Tuesday, 04/12/2011 6:16:54 PM

Tuesday, April 12, 2011 6:16:54 PM

Post# of 102
SWS Commences Mailing of Definitive Proxy Statement In Connection With Proposed $100 Million Capital Raise (4/12/11)

Special Meeting of Stockholders Scheduled for May 18, 2011

DALLAS, April 12, 2011 /PRNewswire/ -- SWS Group, Inc. (NYSE: SWS) today announced it has filed with the Securities and Exchange Commission definitive proxy materials in connection with its definitive Funding Agreement with Hilltop Holdings Inc. (NYSE: HTH) and Oak Hill Capital Partners (the "Investors"). The company expects to commence mailing of the definitive proxy materials to SWS Group stockholders today. As previously announced on March 21, 2011, pursuant to the Funding Agreement, Hilltop and Oak Hill Capital each agreed to invest in SWS Group through a $50 million loan, and SWS Group agreed to issue each of Hilltop and Oak Hill Capital a warrant to purchase common shares of SWS Group.

EXERCISE REQUIREMENTS>
1. From the SWS proxy announcement, extract the stretch from "Special Meeting of" through "of SWS Group.".
2. List the companies that the SWS proxy announcement names as parties to the Funding Agreement.

DATASET EXCERPT>
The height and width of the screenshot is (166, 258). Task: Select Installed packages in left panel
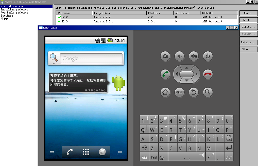pyautogui.click(x=14, y=10)
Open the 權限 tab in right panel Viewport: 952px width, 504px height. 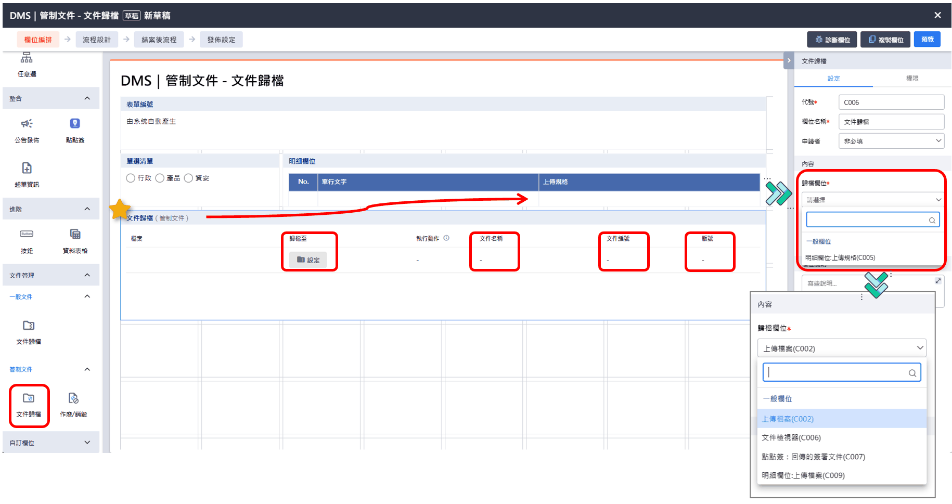coord(913,79)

EXPECTED ANSWERS>
1.
Special Meeting of Stockholders Scheduled for May 18, 2011

DALLAS, April 12, 2011 /PRNewswire/ -- SWS Group, Inc. (NYSE: SWS) today announced it has filed with the Securities and Exchange Commission definitive proxy materials in connection with its definitive Funding Agreement with Hilltop Holdings Inc. (NYSE: HTH) and Oak Hill Capital Partners (the "Investors"). The company expects to commence mailing of the definitive proxy materials to SWS Group stockholders today. As previously announced on March 21, 2011, pursuant to the Funding Agreement, Hilltop and Oak Hill Capital each agreed to invest in SWS Group through a $50 million loan, and SWS Group agreed to issue each of Hilltop and Oak Hill Capital a warrant to purchase common shares of SWS Group.

2.
SWS Group, Inc.
Hilltop Holdings Inc.
Oak Hill Capital Partners